[start of EXTRACTED MATERIAL]

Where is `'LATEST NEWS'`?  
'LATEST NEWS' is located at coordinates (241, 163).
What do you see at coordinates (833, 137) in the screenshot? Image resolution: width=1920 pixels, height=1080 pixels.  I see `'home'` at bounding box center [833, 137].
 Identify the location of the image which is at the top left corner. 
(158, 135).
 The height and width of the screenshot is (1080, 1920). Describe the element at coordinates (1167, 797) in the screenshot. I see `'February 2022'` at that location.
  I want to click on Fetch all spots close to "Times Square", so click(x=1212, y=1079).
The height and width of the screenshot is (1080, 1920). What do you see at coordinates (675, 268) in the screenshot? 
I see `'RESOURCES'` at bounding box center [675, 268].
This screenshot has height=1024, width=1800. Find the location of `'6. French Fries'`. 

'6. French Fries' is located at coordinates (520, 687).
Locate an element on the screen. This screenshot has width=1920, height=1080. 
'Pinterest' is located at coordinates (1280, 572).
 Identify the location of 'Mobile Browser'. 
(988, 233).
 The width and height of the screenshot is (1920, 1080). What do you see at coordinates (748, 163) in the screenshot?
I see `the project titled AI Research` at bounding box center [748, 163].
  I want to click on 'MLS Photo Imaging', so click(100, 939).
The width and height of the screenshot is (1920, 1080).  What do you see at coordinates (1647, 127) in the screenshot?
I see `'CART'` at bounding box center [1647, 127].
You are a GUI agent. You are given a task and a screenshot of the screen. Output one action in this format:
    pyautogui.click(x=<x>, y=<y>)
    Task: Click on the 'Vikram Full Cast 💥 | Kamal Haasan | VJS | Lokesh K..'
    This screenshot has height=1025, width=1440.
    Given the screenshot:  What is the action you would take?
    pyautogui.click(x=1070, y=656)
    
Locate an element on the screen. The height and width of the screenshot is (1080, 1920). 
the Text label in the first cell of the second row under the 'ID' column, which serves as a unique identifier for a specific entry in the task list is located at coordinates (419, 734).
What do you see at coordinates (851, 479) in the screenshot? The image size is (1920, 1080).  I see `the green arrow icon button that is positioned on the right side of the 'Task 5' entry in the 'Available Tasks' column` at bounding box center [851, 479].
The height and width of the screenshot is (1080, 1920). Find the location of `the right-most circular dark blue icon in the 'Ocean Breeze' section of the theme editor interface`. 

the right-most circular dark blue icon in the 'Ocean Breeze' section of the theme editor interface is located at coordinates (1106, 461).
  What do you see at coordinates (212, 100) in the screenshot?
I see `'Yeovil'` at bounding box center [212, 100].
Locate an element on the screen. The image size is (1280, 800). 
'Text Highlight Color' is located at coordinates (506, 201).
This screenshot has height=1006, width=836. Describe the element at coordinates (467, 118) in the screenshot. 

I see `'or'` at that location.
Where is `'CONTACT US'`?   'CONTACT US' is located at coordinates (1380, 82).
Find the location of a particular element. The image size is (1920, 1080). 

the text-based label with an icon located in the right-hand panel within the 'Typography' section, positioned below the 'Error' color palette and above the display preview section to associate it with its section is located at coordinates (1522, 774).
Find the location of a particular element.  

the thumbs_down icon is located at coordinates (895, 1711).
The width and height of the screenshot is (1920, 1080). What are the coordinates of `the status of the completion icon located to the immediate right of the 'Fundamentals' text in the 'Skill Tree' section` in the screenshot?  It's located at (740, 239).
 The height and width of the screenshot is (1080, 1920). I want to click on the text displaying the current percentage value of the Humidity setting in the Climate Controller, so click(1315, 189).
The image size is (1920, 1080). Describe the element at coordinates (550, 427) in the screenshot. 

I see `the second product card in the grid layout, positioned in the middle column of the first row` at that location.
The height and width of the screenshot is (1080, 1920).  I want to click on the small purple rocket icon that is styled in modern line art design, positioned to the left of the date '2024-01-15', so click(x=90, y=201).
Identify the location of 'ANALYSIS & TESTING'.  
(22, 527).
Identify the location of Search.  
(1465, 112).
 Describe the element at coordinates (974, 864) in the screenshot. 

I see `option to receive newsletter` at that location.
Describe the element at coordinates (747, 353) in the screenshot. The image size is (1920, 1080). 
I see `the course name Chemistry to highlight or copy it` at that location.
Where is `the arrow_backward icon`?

[end of EXTRACTED MATERIAL]

_WHAT IS REQUIRED:_
Rewrite all the items above, changing every "Identify the location of" to "Give the position of" and keeping everything else the same.

_TASK RESULT:_
Where is `'LATEST NEWS'`?  
'LATEST NEWS' is located at coordinates (241, 163).
What do you see at coordinates (833, 137) in the screenshot? Image resolution: width=1920 pixels, height=1080 pixels.  I see `'home'` at bounding box center [833, 137].
 Give the position of the image which is at the top left corner. 
(158, 135).
 The height and width of the screenshot is (1080, 1920). Describe the element at coordinates (1167, 797) in the screenshot. I see `'February 2022'` at that location.
  I want to click on Fetch all spots close to "Times Square", so click(x=1212, y=1079).
The height and width of the screenshot is (1080, 1920). What do you see at coordinates (675, 268) in the screenshot? 
I see `'RESOURCES'` at bounding box center [675, 268].
This screenshot has height=1024, width=1800. Find the location of `'6. French Fries'`. 

'6. French Fries' is located at coordinates (520, 687).
Locate an element on the screen. This screenshot has width=1920, height=1080. 
'Pinterest' is located at coordinates (1280, 572).
 Give the position of 'Mobile Browser'. 
(988, 233).
 The width and height of the screenshot is (1920, 1080). What do you see at coordinates (748, 163) in the screenshot?
I see `the project titled AI Research` at bounding box center [748, 163].
  I want to click on 'MLS Photo Imaging', so click(100, 939).
The width and height of the screenshot is (1920, 1080).  What do you see at coordinates (1647, 127) in the screenshot?
I see `'CART'` at bounding box center [1647, 127].
You are a GUI agent. You are given a task and a screenshot of the screen. Output one action in this format:
    pyautogui.click(x=<x>, y=<y>)
    Task: Click on the 'Vikram Full Cast 💥 | Kamal Haasan | VJS | Lokesh K..'
    This screenshot has height=1025, width=1440.
    Given the screenshot:  What is the action you would take?
    pyautogui.click(x=1070, y=656)
    
Locate an element on the screen. The height and width of the screenshot is (1080, 1920). 
the Text label in the first cell of the second row under the 'ID' column, which serves as a unique identifier for a specific entry in the task list is located at coordinates (419, 734).
What do you see at coordinates (851, 479) in the screenshot? The image size is (1920, 1080).  I see `the green arrow icon button that is positioned on the right side of the 'Task 5' entry in the 'Available Tasks' column` at bounding box center [851, 479].
The height and width of the screenshot is (1080, 1920). Find the location of `the right-most circular dark blue icon in the 'Ocean Breeze' section of the theme editor interface`. 

the right-most circular dark blue icon in the 'Ocean Breeze' section of the theme editor interface is located at coordinates (1106, 461).
  What do you see at coordinates (212, 100) in the screenshot?
I see `'Yeovil'` at bounding box center [212, 100].
Locate an element on the screen. The image size is (1280, 800). 
'Text Highlight Color' is located at coordinates (506, 201).
This screenshot has height=1006, width=836. Describe the element at coordinates (467, 118) in the screenshot. 

I see `'or'` at that location.
Where is `'CONTACT US'`?   'CONTACT US' is located at coordinates (1380, 82).
Find the location of a particular element. The image size is (1920, 1080). 

the text-based label with an icon located in the right-hand panel within the 'Typography' section, positioned below the 'Error' color palette and above the display preview section to associate it with its section is located at coordinates (1522, 774).
Find the location of a particular element.  

the thumbs_down icon is located at coordinates (895, 1711).
The width and height of the screenshot is (1920, 1080). What are the coordinates of `the status of the completion icon located to the immediate right of the 'Fundamentals' text in the 'Skill Tree' section` in the screenshot?  It's located at (740, 239).
 The height and width of the screenshot is (1080, 1920). I want to click on the text displaying the current percentage value of the Humidity setting in the Climate Controller, so click(1315, 189).
The image size is (1920, 1080). Describe the element at coordinates (550, 427) in the screenshot. 

I see `the second product card in the grid layout, positioned in the middle column of the first row` at that location.
The height and width of the screenshot is (1080, 1920).  I want to click on the small purple rocket icon that is styled in modern line art design, positioned to the left of the date '2024-01-15', so click(x=90, y=201).
Give the position of 'ANALYSIS & TESTING'.  
(22, 527).
Give the position of Search.  
(1465, 112).
 Describe the element at coordinates (974, 864) in the screenshot. 

I see `option to receive newsletter` at that location.
Describe the element at coordinates (747, 353) in the screenshot. The image size is (1920, 1080). 
I see `the course name Chemistry to highlight or copy it` at that location.
Where is `the arrow_backward icon`?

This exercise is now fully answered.